Brief PFA incubation does not affect ECS volume fraction. A, Graphical overview of the workflow of experiments and analysis. B, Time-lapse shadow imaging of ECS in live and buffered PFA conditions. The live condition is represented both with a raw and inverted LUT. C, ECS volume fraction α does not change during a 30-min incubation with PFA. The images were analyzed either as a whole (“global”) or divided into “neuropil” or “cell bodies” areas (n = 6; presented as mean + SD). D, Representative images of ECS live and after 30 min of incubation with PFA. Blue squares indicate the magnified area that is shown below with an inverted LUT. E, Paired analysis of ECS volume fraction live and after 30 min of incubation with PFA (n = 5; ns: not significant; p > 0.05; in paired t-test).

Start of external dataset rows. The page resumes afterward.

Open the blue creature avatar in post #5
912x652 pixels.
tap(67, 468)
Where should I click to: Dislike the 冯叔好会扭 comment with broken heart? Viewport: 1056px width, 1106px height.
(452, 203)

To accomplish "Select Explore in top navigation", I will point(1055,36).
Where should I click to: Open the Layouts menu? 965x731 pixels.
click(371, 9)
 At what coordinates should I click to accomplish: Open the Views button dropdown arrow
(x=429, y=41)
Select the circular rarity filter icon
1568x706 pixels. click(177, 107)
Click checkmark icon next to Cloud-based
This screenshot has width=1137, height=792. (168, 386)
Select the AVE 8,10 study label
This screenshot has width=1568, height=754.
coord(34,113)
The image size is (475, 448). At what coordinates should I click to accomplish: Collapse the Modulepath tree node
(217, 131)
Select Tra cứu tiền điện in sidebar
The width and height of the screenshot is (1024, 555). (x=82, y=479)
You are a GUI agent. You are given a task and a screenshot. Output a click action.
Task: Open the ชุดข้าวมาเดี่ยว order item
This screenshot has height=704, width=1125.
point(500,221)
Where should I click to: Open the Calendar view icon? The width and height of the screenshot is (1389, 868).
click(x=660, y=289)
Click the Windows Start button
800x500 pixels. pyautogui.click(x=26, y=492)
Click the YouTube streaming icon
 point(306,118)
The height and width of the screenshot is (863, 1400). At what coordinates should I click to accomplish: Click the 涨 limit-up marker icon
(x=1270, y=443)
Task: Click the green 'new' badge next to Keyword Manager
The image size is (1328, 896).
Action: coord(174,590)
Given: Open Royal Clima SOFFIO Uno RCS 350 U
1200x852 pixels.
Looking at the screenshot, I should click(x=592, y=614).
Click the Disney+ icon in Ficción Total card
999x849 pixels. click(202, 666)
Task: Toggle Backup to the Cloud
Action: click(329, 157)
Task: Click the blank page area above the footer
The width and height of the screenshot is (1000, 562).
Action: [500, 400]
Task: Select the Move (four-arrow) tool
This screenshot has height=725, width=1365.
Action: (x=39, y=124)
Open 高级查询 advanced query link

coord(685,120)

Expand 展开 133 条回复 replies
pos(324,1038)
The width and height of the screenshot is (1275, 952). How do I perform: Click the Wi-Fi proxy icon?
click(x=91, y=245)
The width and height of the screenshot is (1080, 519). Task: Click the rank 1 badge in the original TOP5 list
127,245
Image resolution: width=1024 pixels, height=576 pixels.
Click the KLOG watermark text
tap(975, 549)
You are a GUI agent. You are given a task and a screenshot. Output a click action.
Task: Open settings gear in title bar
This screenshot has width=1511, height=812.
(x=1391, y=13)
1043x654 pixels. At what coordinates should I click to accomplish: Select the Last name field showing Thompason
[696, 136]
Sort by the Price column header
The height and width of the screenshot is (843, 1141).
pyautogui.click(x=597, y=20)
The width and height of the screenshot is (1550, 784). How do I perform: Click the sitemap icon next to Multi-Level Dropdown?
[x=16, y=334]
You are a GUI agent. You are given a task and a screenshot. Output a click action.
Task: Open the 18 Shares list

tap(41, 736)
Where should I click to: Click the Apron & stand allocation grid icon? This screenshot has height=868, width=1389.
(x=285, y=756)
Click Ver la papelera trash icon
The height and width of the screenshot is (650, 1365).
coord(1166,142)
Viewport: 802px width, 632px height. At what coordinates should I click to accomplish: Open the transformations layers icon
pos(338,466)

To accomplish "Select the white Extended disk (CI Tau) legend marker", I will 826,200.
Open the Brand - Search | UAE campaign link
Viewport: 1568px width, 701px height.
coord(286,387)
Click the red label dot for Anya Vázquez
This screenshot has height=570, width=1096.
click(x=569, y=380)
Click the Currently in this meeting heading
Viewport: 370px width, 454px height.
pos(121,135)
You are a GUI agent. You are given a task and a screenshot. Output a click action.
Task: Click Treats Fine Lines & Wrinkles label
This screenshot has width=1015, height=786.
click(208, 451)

Scale bars: 10 μm.

Experimental design and statistical analysis

Statistical tests were performed using GraphPad Prism software. Normality tests were performed to confirm data were normally distributed. Paired t tests were performed for normally distributed data and Wilcoxon or Mann-Whitney tests for non-normally distributed data. The size and type of individual samples, n, for given experiments is indicated and specified in Results and figure legends. Asterisks in figures indicate p values as follows: *p < 0.05, **p < 0.01, ***p < 0.001, ****p < 0.0001. Image analysis and statistical tests were performed blind to the experimental condition.